In the Respiration or Lag phase the yeast uses the oxygen in the wort to derive energy from both the wort and internal sources for reproduction. Internal energy stores of glycogen will be depleted as the yeast prepares for fermentation. The enzymes necessary for sugar metabolization are produced during this phase. These enzymes will be improperly developed if the wort has large amounts of corn sugar. Carbon dioxide is generated in this phase, as are flavor characteristics such as esters and diacetyls. No alcohol is produced during this phase. This phase will generally last for 24 hours after pitching or less. 

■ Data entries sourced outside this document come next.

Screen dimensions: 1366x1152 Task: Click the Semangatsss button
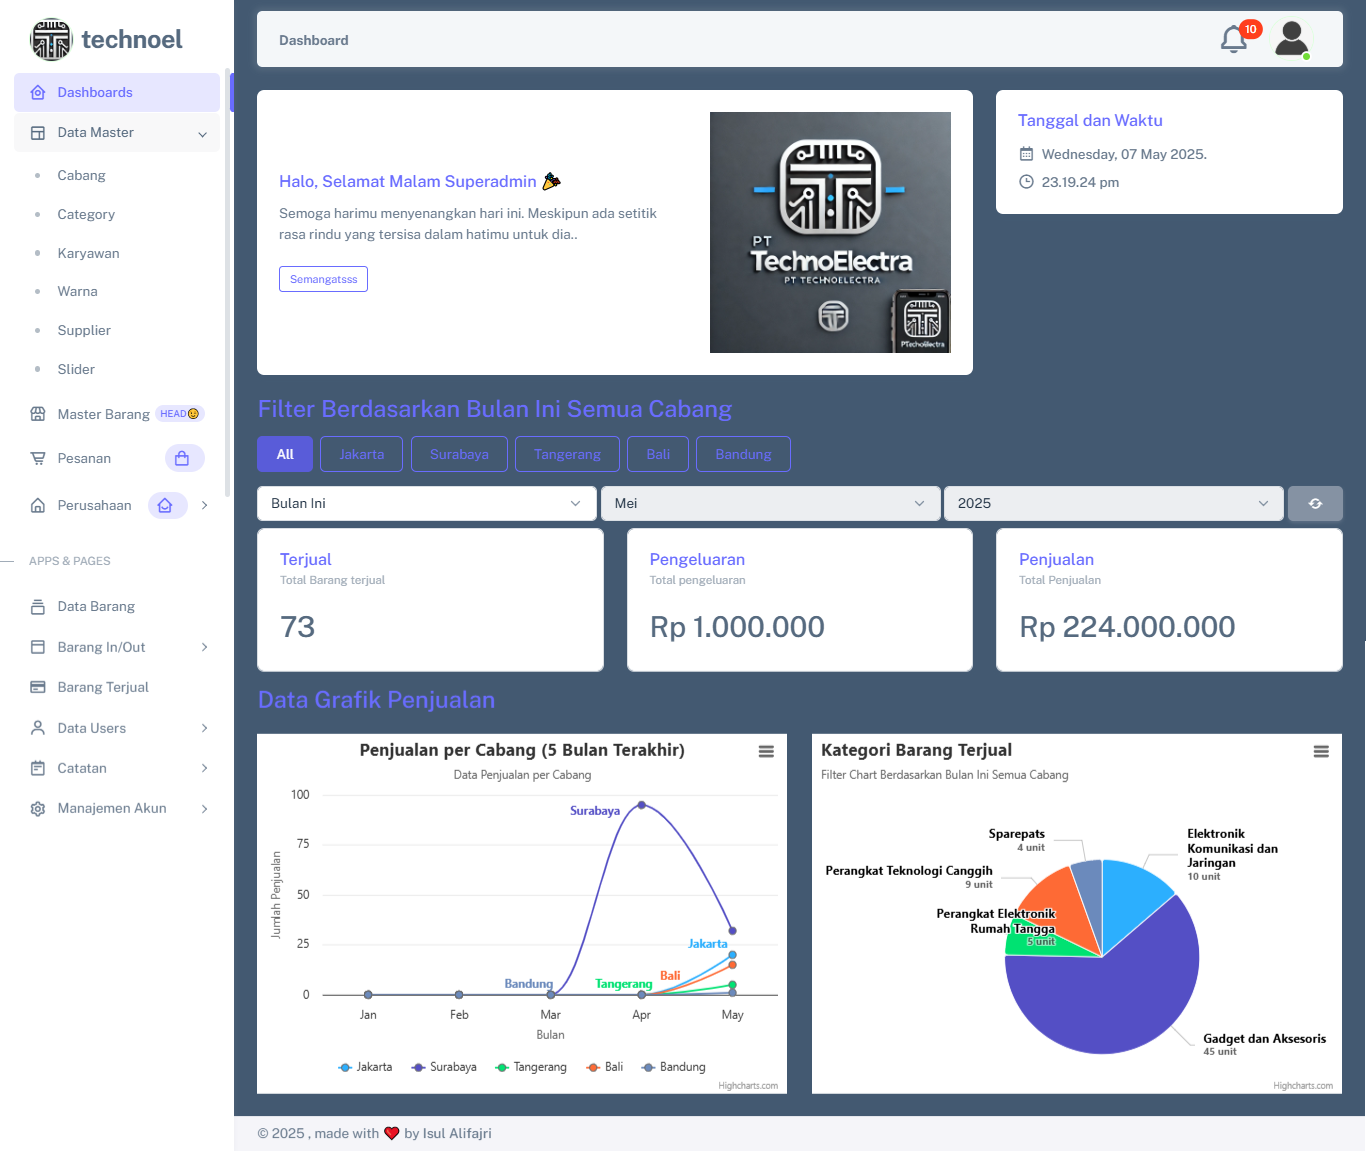coord(323,279)
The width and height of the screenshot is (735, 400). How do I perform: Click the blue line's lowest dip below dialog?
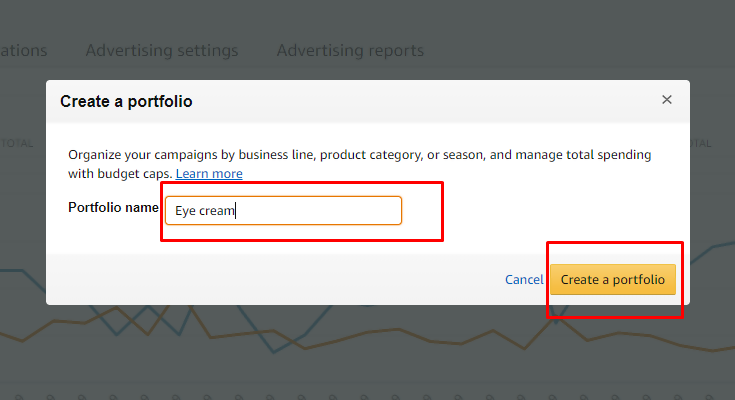tap(275, 352)
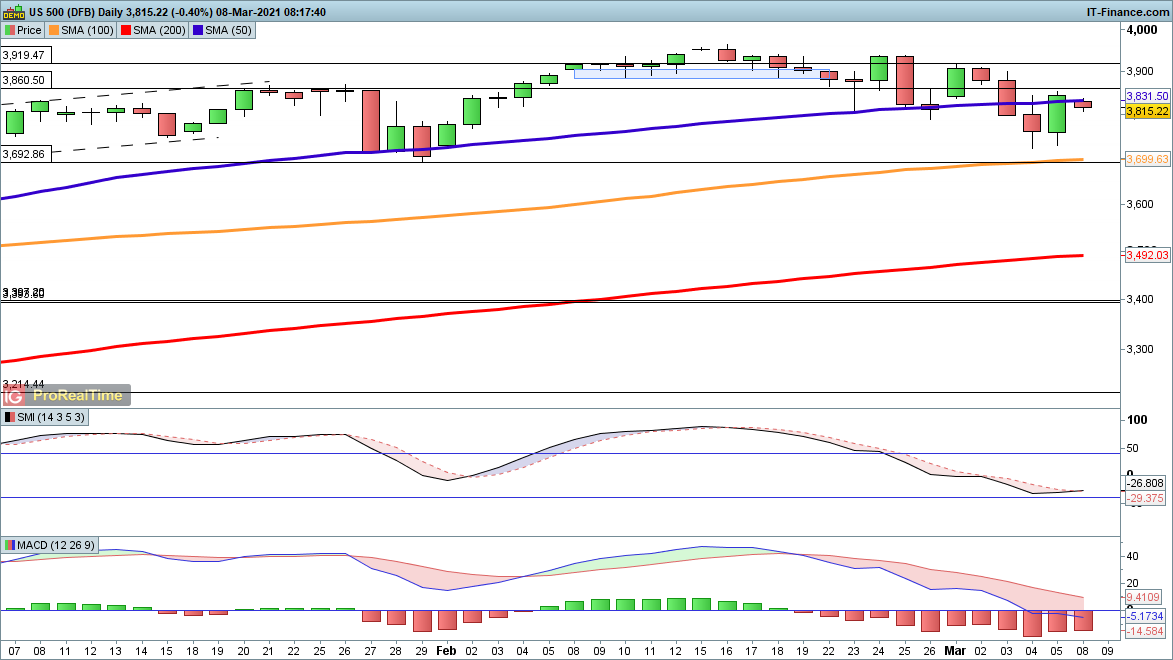Click the SMI indicator color icon
1173x660 pixels.
pos(9,417)
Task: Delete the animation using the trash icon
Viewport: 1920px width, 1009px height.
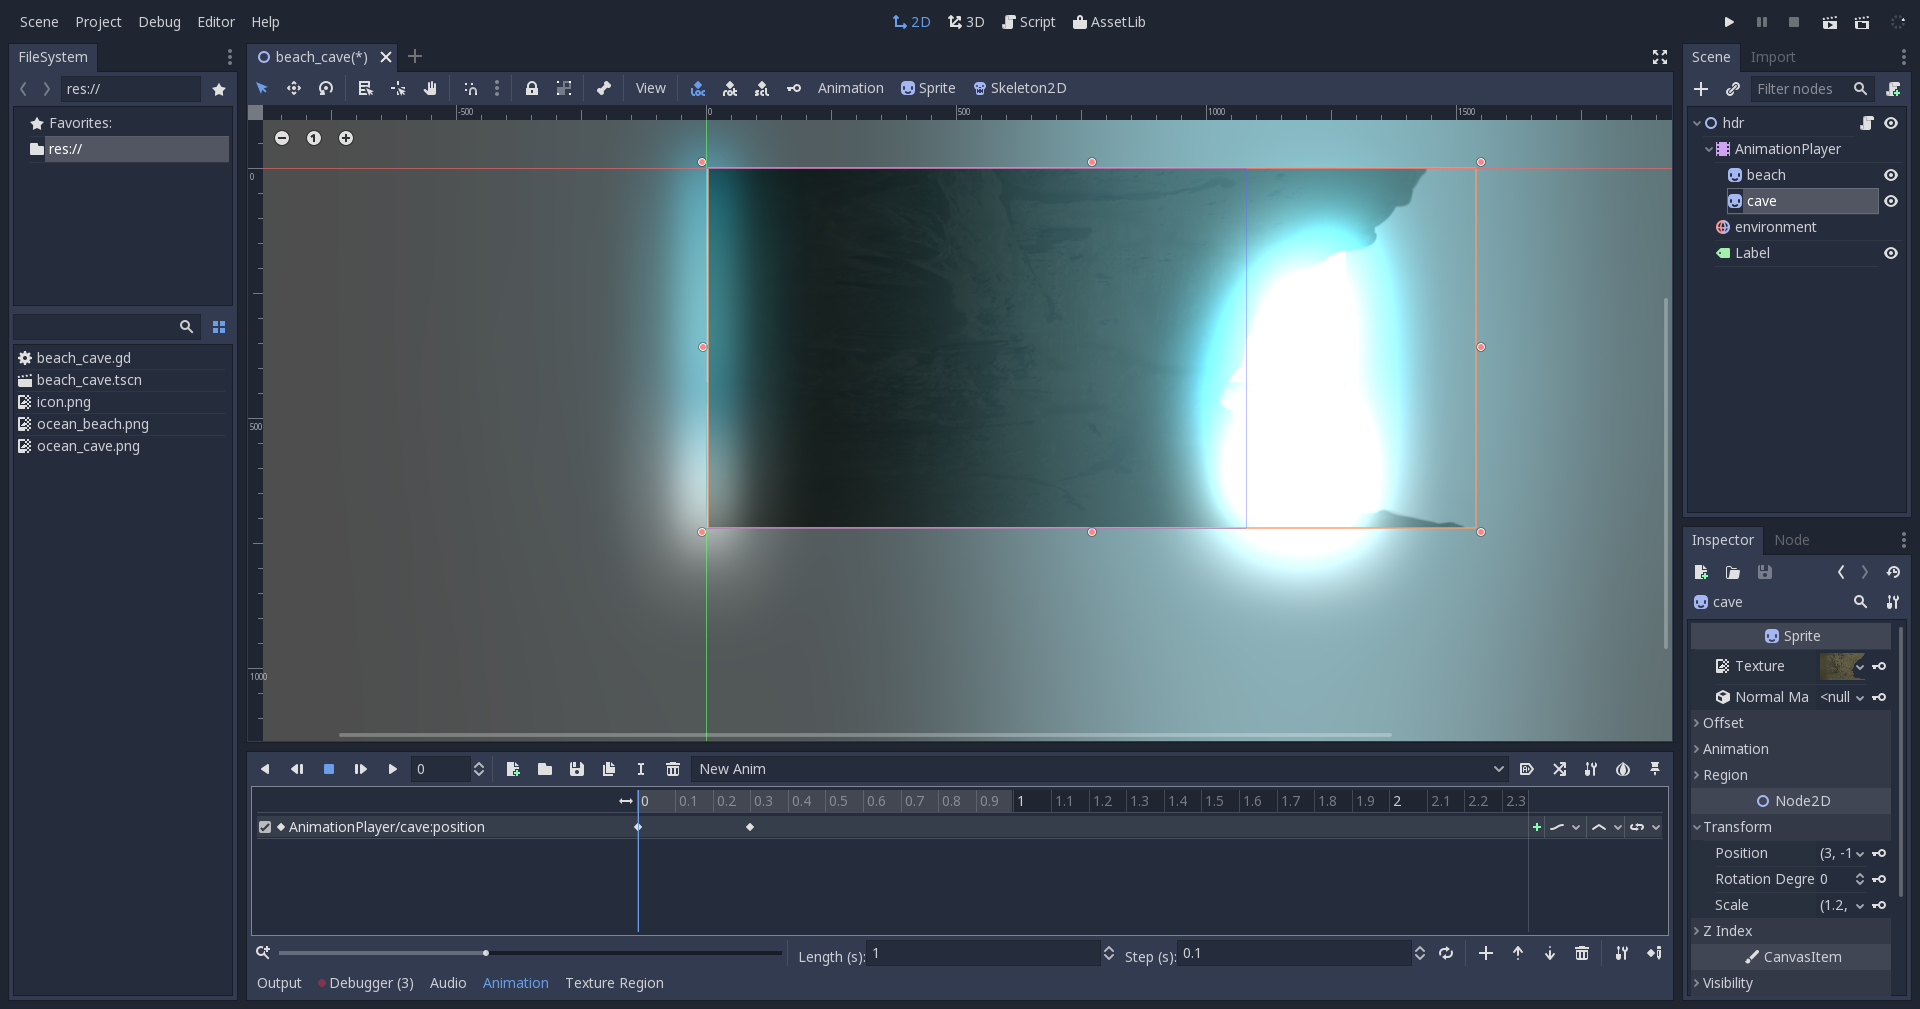Action: tap(672, 769)
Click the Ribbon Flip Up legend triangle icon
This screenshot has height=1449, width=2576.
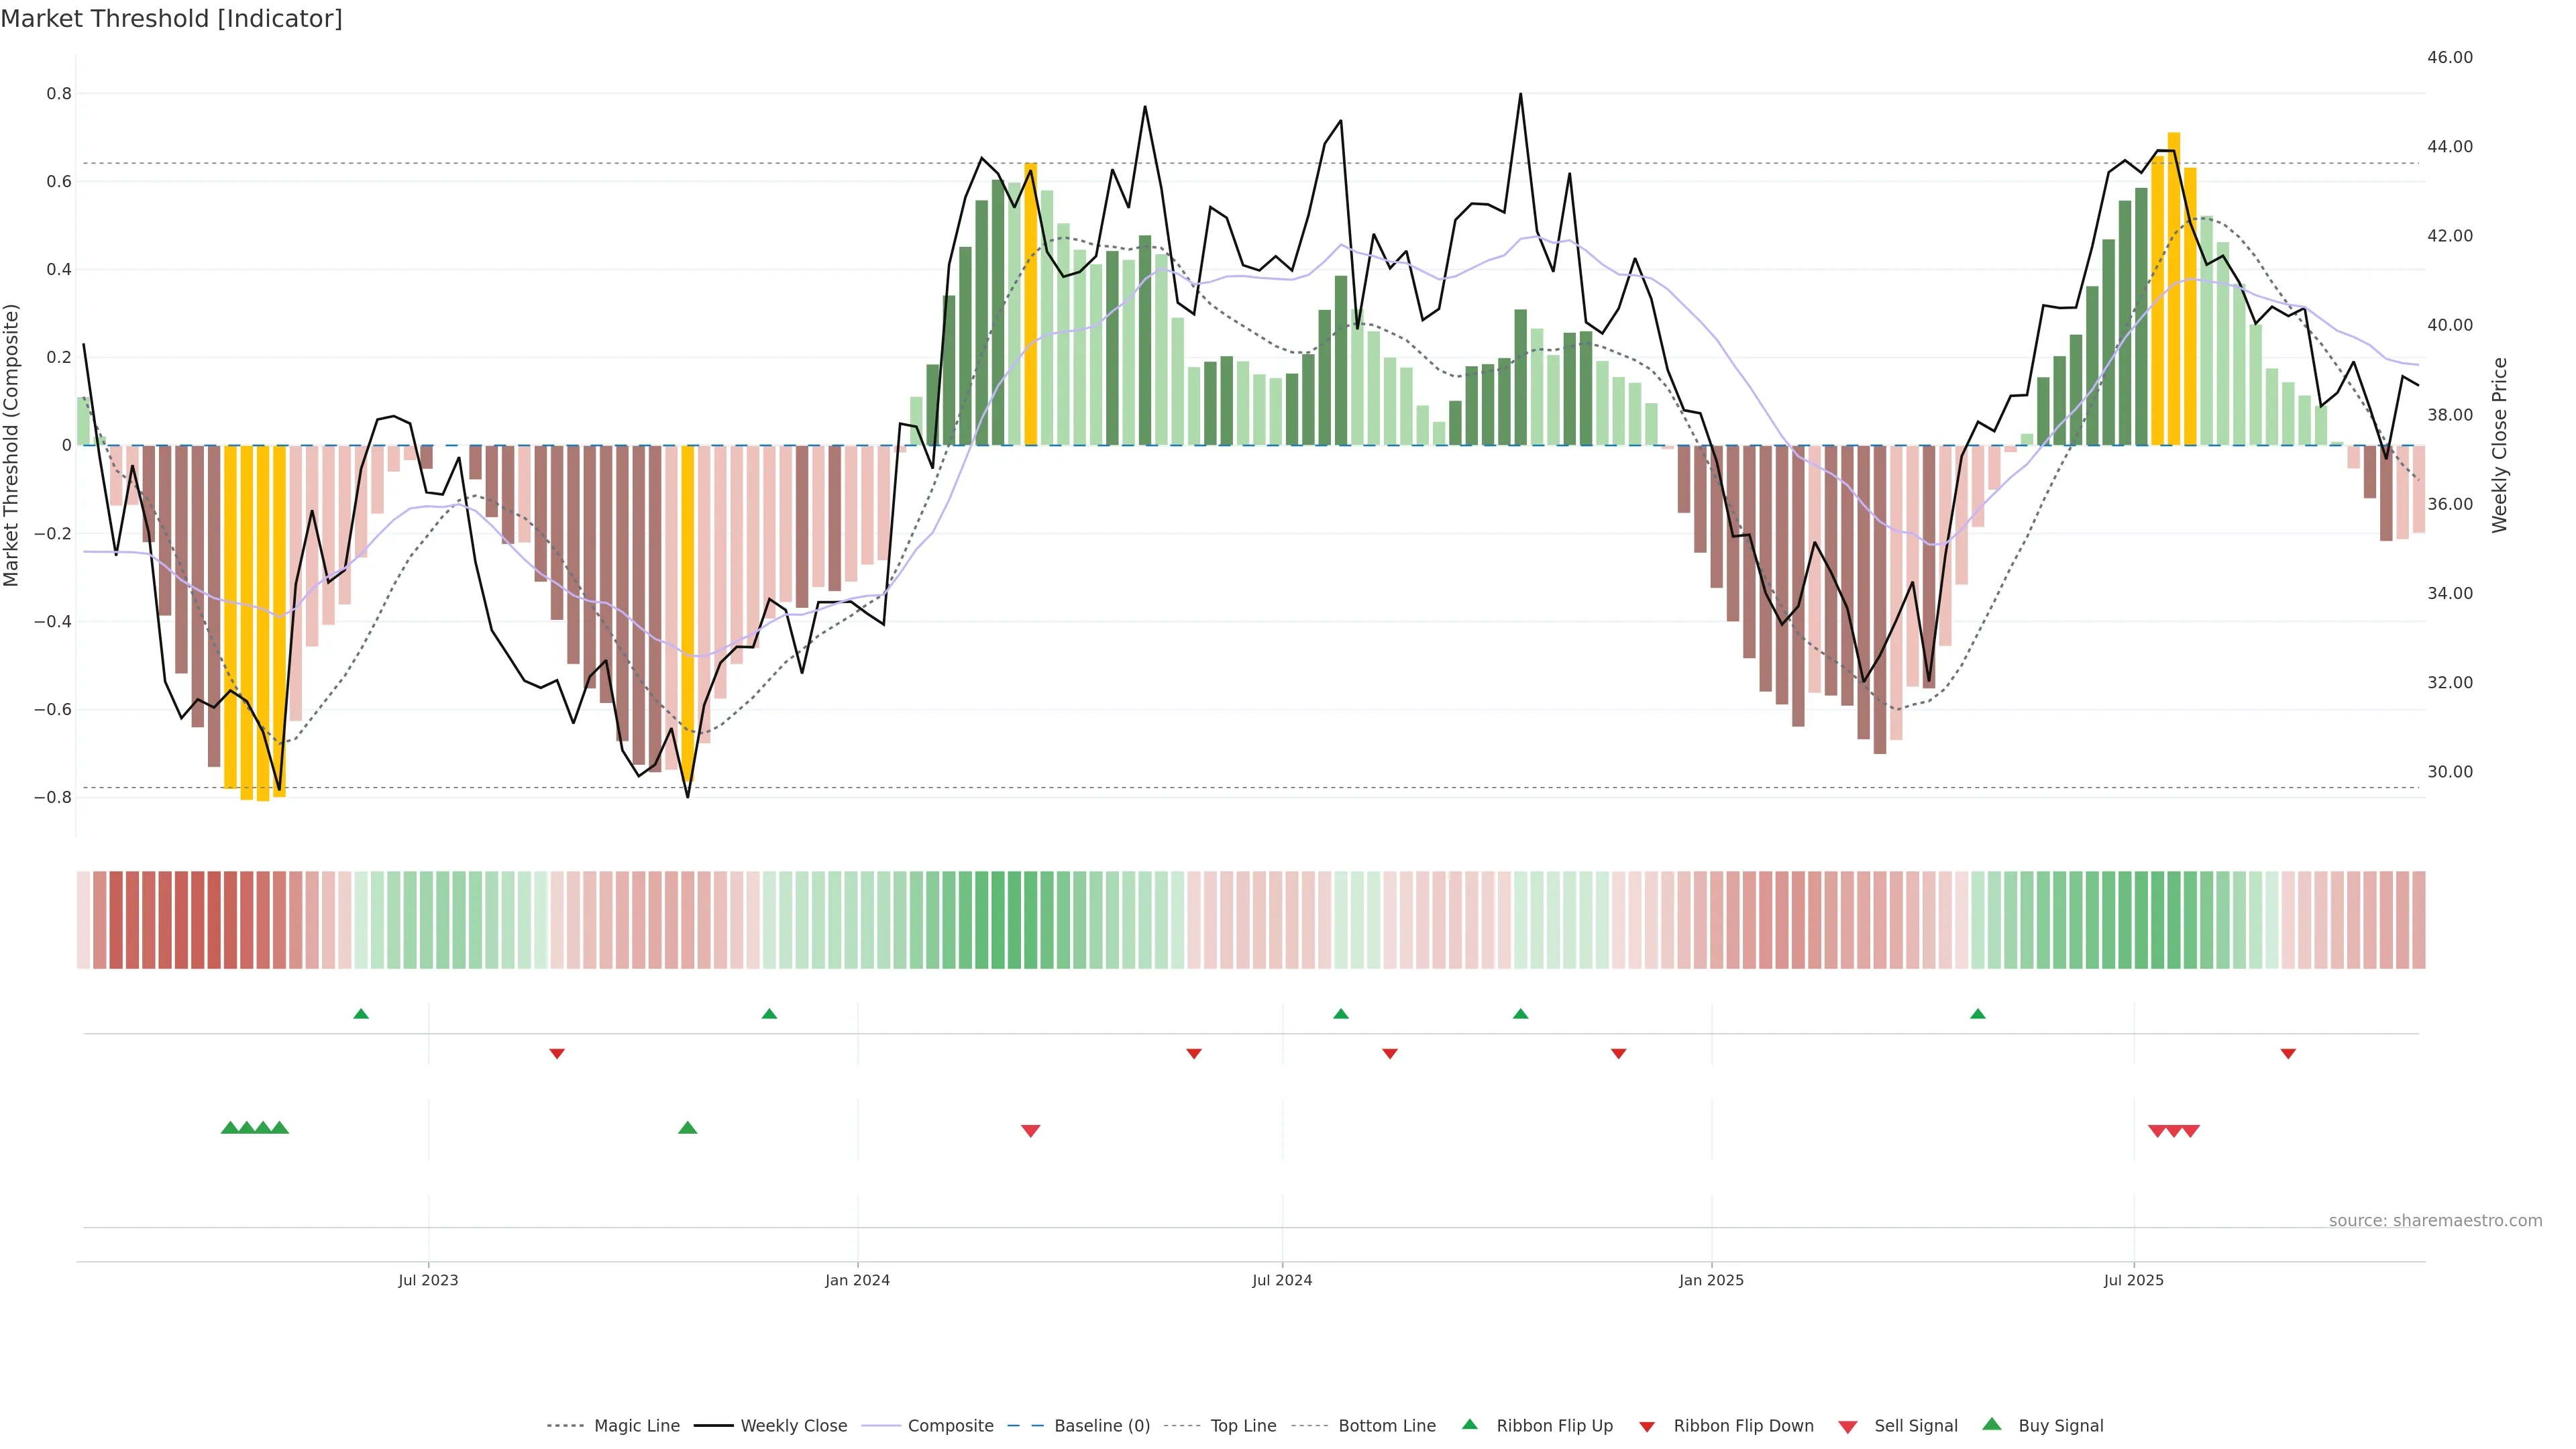pos(1469,1424)
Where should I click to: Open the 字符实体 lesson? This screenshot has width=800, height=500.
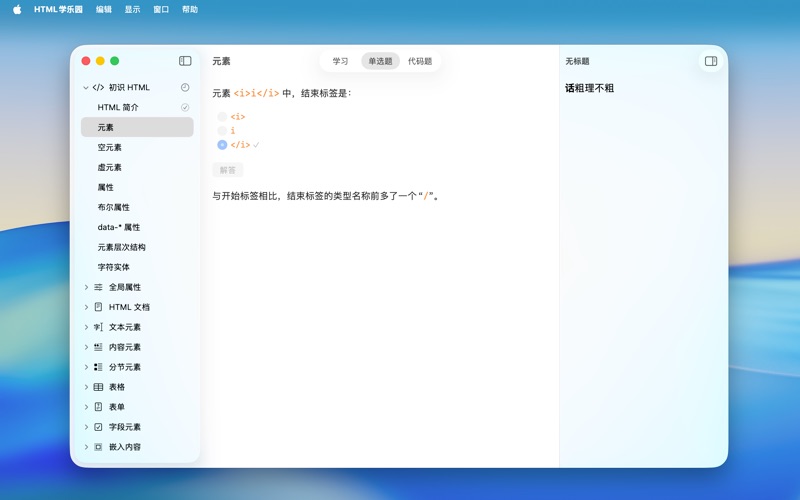[114, 267]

In the Fermentation phase the yeast continues to reproduce, but no oxygen is used. The free oxygen will be scrubbed out by the CO2. During this phase the yeast reproduces to maintain an optimal population throughout the wort. Here is where the sugars are converted to alcohols. The yeast will stay in suspension long enough to attenuate the wort to the desired degree. Often hydrogen sulfide (H2S) is produced during this stage, but it will normally be carried out of the wort by the CO2. Diacetyl and other fusel alcohols that are normal products of fermentation will be reduced or eliminated during this phase. This phase will include both Low Kraeusen and High Kraeusen, and the pH will drop to about 4.5-4.8, which signals the start of the sedimentation phase. 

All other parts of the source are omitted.